To Market, To Market

To market, to market, to buy a fat pig,

Home again, home again, dancing a jig;

To market, to market, to buy a fat hog;

Home again, home again, jiggety-jog;

To market, to market, to buy a plum bun,

Home again, home again, market is done.

~~ Mother Goose

PikePlace.JPG

To my way of thinking, cities are good for two things. One is professional baseball.

After what the owners and players did to baseball last year (1993), urban life's only advantage over country living is the farmers market.

Sure, there are farmer's markets in smaller communities offering an abundance of local produce. And there's nothing quite like a roadside fruit stand for fresh-picked peaches, cukes or corn.

But you could take the same produce, the same catch of fish, and the same baked goods on a smaller scale and never be able to recreate the ambience of a Pike Place, the color and fragrance of a French Market, or the teeming symphony of a New York City greenmarket. It's like the difference between the minor leagues and the majors: nothing compares to The Show.

I can get by just fine without Seattle's traffic problems, its gangs or its high-rise office buildings. But I yearn for Pike Place Public Market.

For a year in the late 1980s Pike Place was part of my daily routine. Morning began with a newspaper from Read All About It and coffee at The Sound View Cafe. Then I'd stroll slowly past the Pike Place Fish Company where vendors shouted over crates of newly arrived salmon. With an eye toward dinner, I'd assess the day's catch of sockeye or chum or silvers, consider again the unsightly Puget Sound goeduck clam, and ponder the possibilities for smelt, butterfish or Dungeness crab.

By noontime the market would be aflood with shoppers. I often took lunch nearby and visited the food stalls either coming or going, and sometimes both. Every time there was some new discovery, like a basket of Northern Spy apples or Peruvian potatoes or bottles of goat milk.

Mornings are best for beating the crowd, getting a parking space, and buying crisp salad greens. Afternoons are best for bargains. I bought in the afternoon mostly, as vendors were near to closing and "giving good weight" (generous on the scales), and each evening's meal was shaped with those purchases.

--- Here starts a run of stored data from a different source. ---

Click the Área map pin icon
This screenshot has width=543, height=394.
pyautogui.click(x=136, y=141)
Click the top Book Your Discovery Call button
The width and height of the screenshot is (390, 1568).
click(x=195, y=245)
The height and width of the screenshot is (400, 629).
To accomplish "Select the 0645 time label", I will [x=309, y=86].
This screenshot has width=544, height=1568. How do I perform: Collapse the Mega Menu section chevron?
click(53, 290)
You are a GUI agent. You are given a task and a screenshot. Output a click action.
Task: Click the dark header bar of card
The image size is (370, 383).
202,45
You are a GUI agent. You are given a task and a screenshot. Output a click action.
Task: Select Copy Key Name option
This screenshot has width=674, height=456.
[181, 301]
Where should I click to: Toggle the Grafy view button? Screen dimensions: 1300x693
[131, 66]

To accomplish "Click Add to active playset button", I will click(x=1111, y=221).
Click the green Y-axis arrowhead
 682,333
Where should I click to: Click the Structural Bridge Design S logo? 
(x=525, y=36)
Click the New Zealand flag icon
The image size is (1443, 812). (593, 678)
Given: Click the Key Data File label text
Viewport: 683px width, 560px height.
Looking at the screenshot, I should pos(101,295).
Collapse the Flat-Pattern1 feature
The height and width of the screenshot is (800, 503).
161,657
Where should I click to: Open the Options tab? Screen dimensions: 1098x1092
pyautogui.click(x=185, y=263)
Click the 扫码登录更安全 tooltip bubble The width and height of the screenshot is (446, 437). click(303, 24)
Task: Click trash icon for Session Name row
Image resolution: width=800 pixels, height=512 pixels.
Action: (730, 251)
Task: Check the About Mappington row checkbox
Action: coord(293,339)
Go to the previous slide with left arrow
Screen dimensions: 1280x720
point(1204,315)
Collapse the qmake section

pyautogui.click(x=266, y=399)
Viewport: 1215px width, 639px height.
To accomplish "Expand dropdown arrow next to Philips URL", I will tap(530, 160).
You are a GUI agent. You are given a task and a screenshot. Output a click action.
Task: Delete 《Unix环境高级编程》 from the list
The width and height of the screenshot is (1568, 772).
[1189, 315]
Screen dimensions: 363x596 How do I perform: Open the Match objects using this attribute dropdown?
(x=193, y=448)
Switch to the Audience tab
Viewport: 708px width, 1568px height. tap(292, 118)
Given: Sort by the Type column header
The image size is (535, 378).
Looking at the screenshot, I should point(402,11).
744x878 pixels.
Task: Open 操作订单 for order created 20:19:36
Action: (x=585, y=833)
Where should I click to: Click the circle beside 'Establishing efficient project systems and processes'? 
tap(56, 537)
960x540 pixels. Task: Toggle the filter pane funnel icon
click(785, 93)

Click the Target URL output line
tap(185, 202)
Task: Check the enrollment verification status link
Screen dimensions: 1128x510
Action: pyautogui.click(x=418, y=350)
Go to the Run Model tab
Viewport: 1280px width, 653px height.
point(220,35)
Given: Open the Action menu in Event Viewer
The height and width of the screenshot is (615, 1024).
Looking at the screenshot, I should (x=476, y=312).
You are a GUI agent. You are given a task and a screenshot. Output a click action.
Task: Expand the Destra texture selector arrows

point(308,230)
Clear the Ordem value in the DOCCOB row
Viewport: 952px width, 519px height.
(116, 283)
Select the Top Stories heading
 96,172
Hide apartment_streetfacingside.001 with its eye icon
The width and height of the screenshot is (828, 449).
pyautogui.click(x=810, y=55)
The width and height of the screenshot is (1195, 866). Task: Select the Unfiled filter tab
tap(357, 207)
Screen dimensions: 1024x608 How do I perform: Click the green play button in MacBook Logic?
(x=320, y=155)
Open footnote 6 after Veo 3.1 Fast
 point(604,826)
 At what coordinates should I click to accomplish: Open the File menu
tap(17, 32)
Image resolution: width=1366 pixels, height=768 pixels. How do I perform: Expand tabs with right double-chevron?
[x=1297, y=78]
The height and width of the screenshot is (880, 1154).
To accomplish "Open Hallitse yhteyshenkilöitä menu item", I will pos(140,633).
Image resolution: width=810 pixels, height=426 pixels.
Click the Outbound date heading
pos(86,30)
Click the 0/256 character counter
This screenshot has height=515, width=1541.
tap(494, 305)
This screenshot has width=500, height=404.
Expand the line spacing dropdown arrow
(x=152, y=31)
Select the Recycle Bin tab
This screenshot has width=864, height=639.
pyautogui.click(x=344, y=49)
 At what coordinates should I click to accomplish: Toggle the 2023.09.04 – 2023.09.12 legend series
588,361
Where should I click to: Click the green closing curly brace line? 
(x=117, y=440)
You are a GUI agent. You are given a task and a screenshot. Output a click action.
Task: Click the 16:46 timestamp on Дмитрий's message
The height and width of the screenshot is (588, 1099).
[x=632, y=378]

Farmer's markets like Pike Place, full of shops and vendors and paying customers, don't happen by accident. The best are carefully shaped over many years to fit the community's needs, both in the products they offer and the times they are available. Pike Place began in 1907 with five farmers in wagons who sold out in less than an hour; today it's open six days a week with lots of seafood, organic veggies, and seasonal fruit.

Like baseball, a farmer's market must care for its fans, be sensitive to their tastes and respectful of their habits. Become a part of their ritual and they'll be yours for generations. Take away their favorite vendors, or shut down in the midseason when tomatoes and melons and clams are at their best, and you may lose them forever.